■ Material for this task:
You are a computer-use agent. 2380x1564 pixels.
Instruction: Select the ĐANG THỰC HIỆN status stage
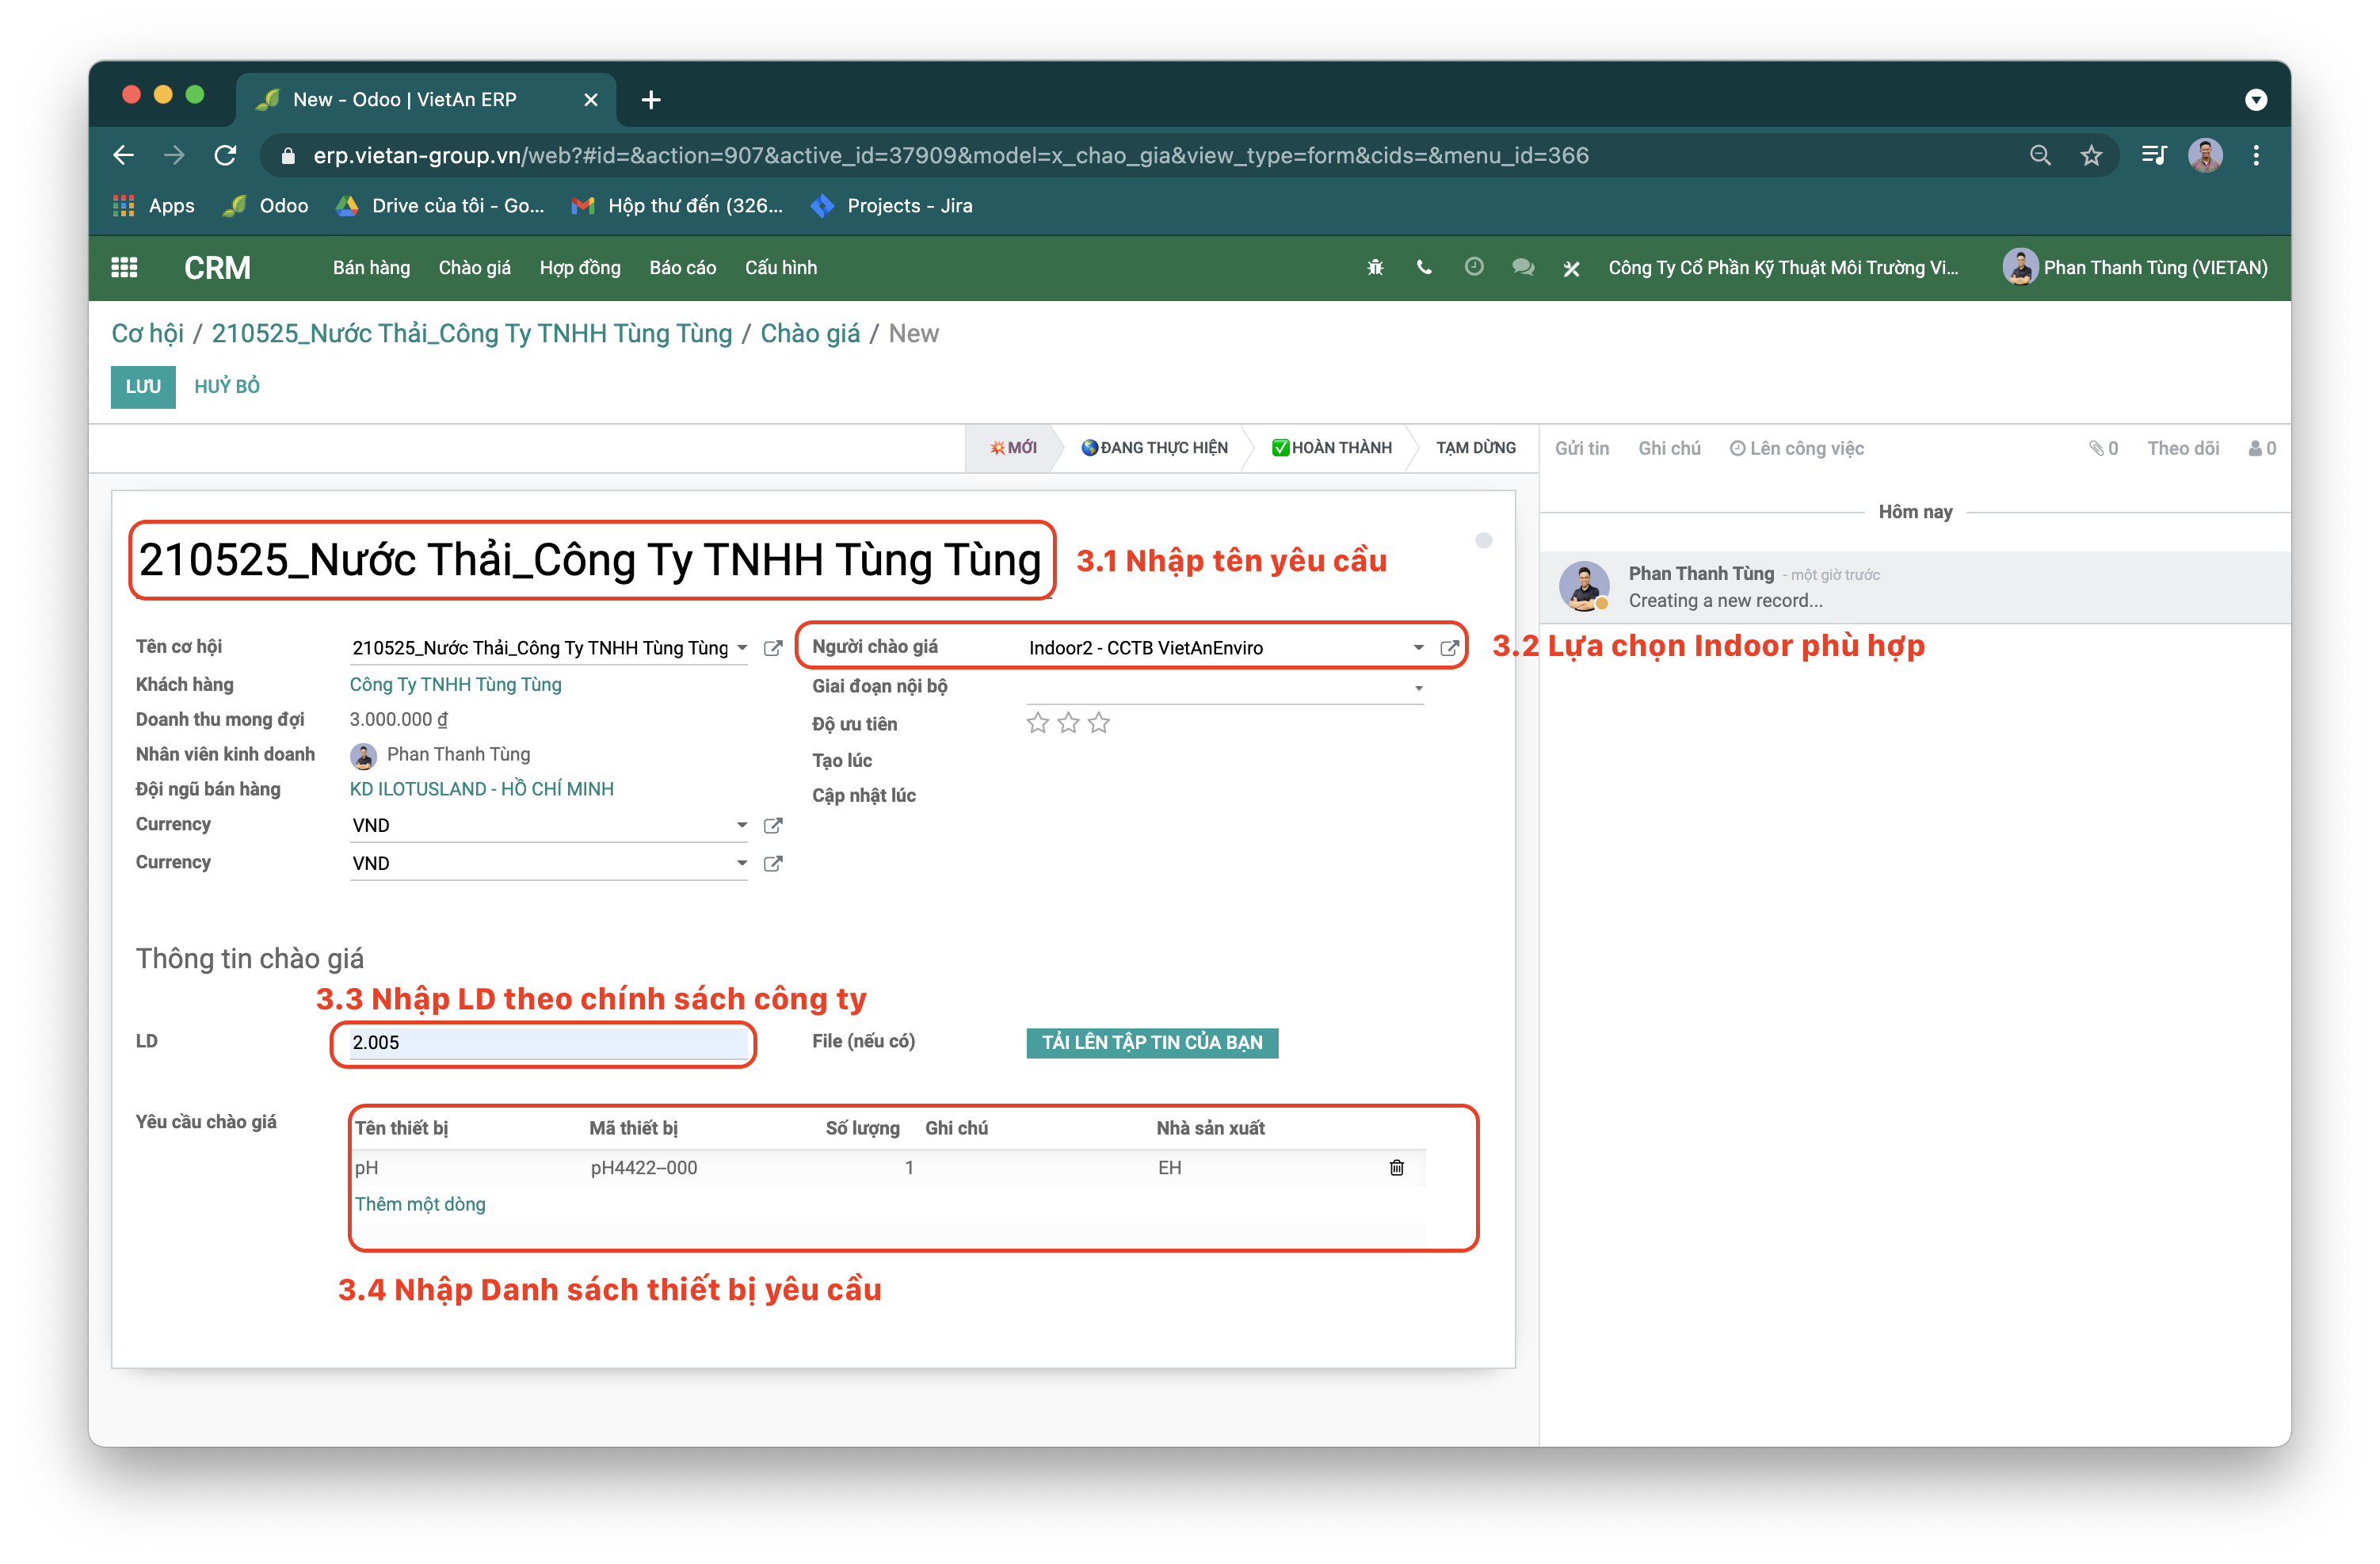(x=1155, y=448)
* * *
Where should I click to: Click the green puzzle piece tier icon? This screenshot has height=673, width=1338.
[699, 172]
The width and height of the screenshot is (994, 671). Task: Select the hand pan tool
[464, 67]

■ Given exercise:
Rewrite the rows starting at the line that contains "You are a computer-use" and ending at the line that contains "(x=1155, y=448)", swapping "agent" for "assistant" and keeping everything else the same. Leave the pictures out of your answer.

■ Exercise answer:
You are a computer-use assistant. 2380x1564 pixels.
Instruction: Select the ĐANG THỰC HIỆN status stage
(x=1155, y=448)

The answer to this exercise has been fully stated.